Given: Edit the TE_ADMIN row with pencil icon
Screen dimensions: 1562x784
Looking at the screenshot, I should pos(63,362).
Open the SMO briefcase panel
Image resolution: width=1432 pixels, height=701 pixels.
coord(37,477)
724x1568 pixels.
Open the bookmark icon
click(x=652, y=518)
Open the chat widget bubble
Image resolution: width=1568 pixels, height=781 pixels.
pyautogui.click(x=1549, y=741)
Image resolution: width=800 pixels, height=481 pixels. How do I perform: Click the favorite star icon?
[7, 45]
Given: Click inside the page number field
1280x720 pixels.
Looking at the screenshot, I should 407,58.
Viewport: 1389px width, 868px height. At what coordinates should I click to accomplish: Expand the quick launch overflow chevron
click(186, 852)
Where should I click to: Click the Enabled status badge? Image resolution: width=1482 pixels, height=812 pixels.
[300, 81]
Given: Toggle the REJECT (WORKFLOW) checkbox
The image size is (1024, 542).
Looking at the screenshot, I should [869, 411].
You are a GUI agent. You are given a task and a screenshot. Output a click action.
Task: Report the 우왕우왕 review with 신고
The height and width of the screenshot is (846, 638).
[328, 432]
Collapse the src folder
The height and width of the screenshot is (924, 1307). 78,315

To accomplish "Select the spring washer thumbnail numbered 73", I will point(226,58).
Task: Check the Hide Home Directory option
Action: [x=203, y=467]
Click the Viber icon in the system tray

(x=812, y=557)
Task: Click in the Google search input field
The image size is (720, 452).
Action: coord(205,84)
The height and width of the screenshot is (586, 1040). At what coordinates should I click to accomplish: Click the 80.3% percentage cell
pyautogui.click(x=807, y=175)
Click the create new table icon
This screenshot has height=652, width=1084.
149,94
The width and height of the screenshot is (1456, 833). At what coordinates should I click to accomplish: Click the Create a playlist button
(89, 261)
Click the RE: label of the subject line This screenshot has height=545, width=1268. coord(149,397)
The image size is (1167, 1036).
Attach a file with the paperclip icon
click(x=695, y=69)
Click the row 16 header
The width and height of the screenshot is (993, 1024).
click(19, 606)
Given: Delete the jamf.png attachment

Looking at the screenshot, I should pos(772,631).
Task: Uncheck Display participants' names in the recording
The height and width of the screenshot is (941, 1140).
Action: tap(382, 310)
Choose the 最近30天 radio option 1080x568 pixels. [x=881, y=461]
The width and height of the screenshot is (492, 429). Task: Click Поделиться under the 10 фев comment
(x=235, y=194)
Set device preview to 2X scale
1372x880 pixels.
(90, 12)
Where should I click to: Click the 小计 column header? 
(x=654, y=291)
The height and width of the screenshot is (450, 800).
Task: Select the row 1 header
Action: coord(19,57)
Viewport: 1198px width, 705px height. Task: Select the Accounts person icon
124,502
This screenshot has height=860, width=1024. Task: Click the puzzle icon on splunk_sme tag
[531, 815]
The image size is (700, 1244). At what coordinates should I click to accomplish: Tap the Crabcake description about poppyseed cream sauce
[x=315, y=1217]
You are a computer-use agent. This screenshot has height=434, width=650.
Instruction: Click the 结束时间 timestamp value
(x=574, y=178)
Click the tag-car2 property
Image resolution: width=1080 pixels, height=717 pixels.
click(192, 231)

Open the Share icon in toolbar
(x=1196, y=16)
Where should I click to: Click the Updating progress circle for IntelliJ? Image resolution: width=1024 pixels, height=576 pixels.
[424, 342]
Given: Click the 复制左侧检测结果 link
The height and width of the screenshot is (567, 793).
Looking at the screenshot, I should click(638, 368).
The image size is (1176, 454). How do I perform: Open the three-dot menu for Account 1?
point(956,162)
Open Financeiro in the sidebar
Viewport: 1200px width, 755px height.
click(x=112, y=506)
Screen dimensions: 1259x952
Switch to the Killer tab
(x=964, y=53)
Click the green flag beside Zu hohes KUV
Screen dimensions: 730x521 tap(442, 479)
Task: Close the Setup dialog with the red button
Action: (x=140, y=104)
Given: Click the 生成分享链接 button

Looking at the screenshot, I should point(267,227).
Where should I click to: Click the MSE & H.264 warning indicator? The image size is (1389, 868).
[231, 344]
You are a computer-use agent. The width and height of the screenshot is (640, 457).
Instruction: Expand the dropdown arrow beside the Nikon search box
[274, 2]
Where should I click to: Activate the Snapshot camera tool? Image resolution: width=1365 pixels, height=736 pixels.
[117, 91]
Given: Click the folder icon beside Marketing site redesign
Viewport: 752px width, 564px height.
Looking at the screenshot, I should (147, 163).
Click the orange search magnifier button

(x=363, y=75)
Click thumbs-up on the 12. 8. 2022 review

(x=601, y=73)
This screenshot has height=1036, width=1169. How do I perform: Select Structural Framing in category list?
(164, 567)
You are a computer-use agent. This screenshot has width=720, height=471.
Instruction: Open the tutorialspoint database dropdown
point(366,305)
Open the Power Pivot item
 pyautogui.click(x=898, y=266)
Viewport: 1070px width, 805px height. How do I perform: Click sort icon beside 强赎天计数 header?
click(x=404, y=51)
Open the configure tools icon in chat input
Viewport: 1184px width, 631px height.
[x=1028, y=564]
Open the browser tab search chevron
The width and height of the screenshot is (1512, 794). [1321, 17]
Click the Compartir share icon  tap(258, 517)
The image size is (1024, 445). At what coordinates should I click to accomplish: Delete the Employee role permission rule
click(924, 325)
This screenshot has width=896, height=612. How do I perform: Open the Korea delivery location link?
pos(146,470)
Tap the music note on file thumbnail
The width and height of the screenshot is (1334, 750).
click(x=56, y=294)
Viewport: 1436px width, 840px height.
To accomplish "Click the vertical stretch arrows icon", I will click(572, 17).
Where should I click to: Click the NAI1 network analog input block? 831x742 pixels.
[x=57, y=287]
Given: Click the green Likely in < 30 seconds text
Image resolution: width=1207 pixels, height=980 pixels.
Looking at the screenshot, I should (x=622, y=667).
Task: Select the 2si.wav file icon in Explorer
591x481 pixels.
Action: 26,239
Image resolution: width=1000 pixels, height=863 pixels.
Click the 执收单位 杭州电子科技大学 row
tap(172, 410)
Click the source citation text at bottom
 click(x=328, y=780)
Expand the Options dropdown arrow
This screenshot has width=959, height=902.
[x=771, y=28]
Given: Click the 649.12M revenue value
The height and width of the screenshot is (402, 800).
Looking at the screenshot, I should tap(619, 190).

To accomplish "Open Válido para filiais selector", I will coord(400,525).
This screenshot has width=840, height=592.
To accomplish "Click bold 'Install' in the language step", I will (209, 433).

= = = = = = =

What this task involves =
Reproduce all of the material above, swapping each occurrence of "Given:" for "Instruction:" and leaving everything else as it is.

Full output =
Instruction: Edit the TE_ADMIN row with pencil icon
Screen dimensions: 1562x784
Looking at the screenshot, I should pos(63,362).
Open the SMO briefcase panel
Image resolution: width=1432 pixels, height=701 pixels.
coord(37,477)
724x1568 pixels.
Open the bookmark icon
click(x=652, y=518)
Open the chat widget bubble
Image resolution: width=1568 pixels, height=781 pixels.
pyautogui.click(x=1549, y=741)
Image resolution: width=800 pixels, height=481 pixels. How do I perform: Click the favorite star icon?
[7, 45]
Instruction: Click inside the page number field
1280x720 pixels.
Looking at the screenshot, I should 407,58.
Viewport: 1389px width, 868px height. At what coordinates should I click to accomplish: Expand the quick launch overflow chevron
click(186, 852)
Where should I click to: Click the Enabled status badge? Image resolution: width=1482 pixels, height=812 pixels.
[300, 81]
Instruction: Toggle the REJECT (WORKFLOW) checkbox
The image size is (1024, 542).
Looking at the screenshot, I should [869, 411].
You are a GUI agent. You are given a task and a screenshot. Output a click action.
Task: Report the 우왕우왕 review with 신고
The height and width of the screenshot is (846, 638).
[328, 432]
Collapse the src folder
The height and width of the screenshot is (924, 1307). 78,315

To accomplish "Select the spring washer thumbnail numbered 73", I will point(226,58).
Task: Check the Hide Home Directory option
Action: [x=203, y=467]
Click the Viber icon in the system tray

(x=812, y=557)
Task: Click in the Google search input field
The image size is (720, 452).
Action: coord(205,84)
The height and width of the screenshot is (586, 1040). At what coordinates should I click to accomplish: Click the 80.3% percentage cell
pyautogui.click(x=807, y=175)
Click the create new table icon
This screenshot has height=652, width=1084.
149,94
The width and height of the screenshot is (1456, 833). At what coordinates should I click to accomplish: Click the Create a playlist button
(89, 261)
Click the RE: label of the subject line This screenshot has height=545, width=1268. coord(149,397)
The image size is (1167, 1036).
Attach a file with the paperclip icon
click(x=695, y=69)
Click the row 16 header
The width and height of the screenshot is (993, 1024).
click(19, 606)
Instruction: Delete the jamf.png attachment

Looking at the screenshot, I should pos(772,631).
Task: Uncheck Display participants' names in the recording
The height and width of the screenshot is (941, 1140).
Action: tap(382, 310)
Choose the 最近30天 radio option 1080x568 pixels. [x=881, y=461]
The width and height of the screenshot is (492, 429). Task: Click Поделиться under the 10 фев comment
(x=235, y=194)
Set device preview to 2X scale
1372x880 pixels.
(90, 12)
Where should I click to: Click the 小计 column header? 
(x=654, y=291)
The height and width of the screenshot is (450, 800).
Task: Select the row 1 header
Action: coord(19,57)
Viewport: 1198px width, 705px height. Task: Select the Accounts person icon
124,502
This screenshot has height=860, width=1024. Task: Click the puzzle icon on splunk_sme tag
[531, 815]
The image size is (700, 1244). At what coordinates should I click to accomplish: Tap the Crabcake description about poppyseed cream sauce
[x=315, y=1217]
You are a computer-use agent. This screenshot has height=434, width=650.
Instruction: Click the 结束时间 timestamp value
(x=574, y=178)
Click the tag-car2 property
Image resolution: width=1080 pixels, height=717 pixels.
click(192, 231)

Open the Share icon in toolbar
(x=1196, y=16)
Where should I click to: Click the Updating progress circle for IntelliJ? Image resolution: width=1024 pixels, height=576 pixels.
[424, 342]
Instruction: Click the 复制左侧检测结果 link
The height and width of the screenshot is (567, 793).
Looking at the screenshot, I should click(638, 368).
The image size is (1176, 454). How do I perform: Open the three-dot menu for Account 1?
point(956,162)
Open Financeiro in the sidebar
Viewport: 1200px width, 755px height.
click(x=112, y=506)
Screen dimensions: 1259x952
Switch to the Killer tab
(x=964, y=53)
Click the green flag beside Zu hohes KUV
Screen dimensions: 730x521 tap(442, 479)
Task: Close the Setup dialog with the red button
Action: (x=140, y=104)
Instruction: Click the 生成分享链接 button

Looking at the screenshot, I should point(267,227).
Where should I click to: Click the MSE & H.264 warning indicator? The image size is (1389, 868).
[231, 344]
You are a computer-use agent. The width and height of the screenshot is (640, 457).
Instruction: Expand the dropdown arrow beside the Nikon search box
[274, 2]
Where should I click to: Activate the Snapshot camera tool? Image resolution: width=1365 pixels, height=736 pixels.
[117, 91]
Instruction: Click the folder icon beside Marketing site redesign
Viewport: 752px width, 564px height.
Looking at the screenshot, I should (147, 163).
Click the orange search magnifier button

(x=363, y=75)
Click thumbs-up on the 12. 8. 2022 review

(x=601, y=73)
This screenshot has height=1036, width=1169. How do I perform: Select Structural Framing in category list?
(164, 567)
You are a computer-use agent. This screenshot has width=720, height=471.
Instruction: Open the tutorialspoint database dropdown
point(366,305)
Open the Power Pivot item
 pyautogui.click(x=898, y=266)
Viewport: 1070px width, 805px height. How do I perform: Click sort icon beside 强赎天计数 header?
click(x=404, y=51)
Open the configure tools icon in chat input
Viewport: 1184px width, 631px height.
[x=1028, y=564]
Open the browser tab search chevron
The width and height of the screenshot is (1512, 794). [1321, 17]
Click the Compartir share icon  tap(258, 517)
The image size is (1024, 445). At what coordinates should I click to accomplish: Delete the Employee role permission rule
click(924, 325)
This screenshot has width=896, height=612. How do I perform: Open the Korea delivery location link?
pos(146,470)
Tap the music note on file thumbnail
The width and height of the screenshot is (1334, 750).
click(x=56, y=294)
Viewport: 1436px width, 840px height.
To accomplish "Click the vertical stretch arrows icon", I will click(572, 17).
Where should I click to: Click the NAI1 network analog input block? 831x742 pixels.
[x=57, y=287]
Instruction: Click the green Likely in < 30 seconds text
Image resolution: width=1207 pixels, height=980 pixels.
Looking at the screenshot, I should (x=622, y=667).
Task: Select the 2si.wav file icon in Explorer
591x481 pixels.
Action: 26,239
Image resolution: width=1000 pixels, height=863 pixels.
Click the 执收单位 杭州电子科技大学 row
tap(172, 410)
Click the source citation text at bottom
 click(x=328, y=780)
Expand the Options dropdown arrow
This screenshot has width=959, height=902.
[x=771, y=28]
Instruction: Click the 649.12M revenue value
The height and width of the screenshot is (402, 800).
Looking at the screenshot, I should tap(619, 190).

To accomplish "Open Válido para filiais selector", I will coord(400,525).
This screenshot has width=840, height=592.
To accomplish "Click bold 'Install' in the language step", I will (209, 433).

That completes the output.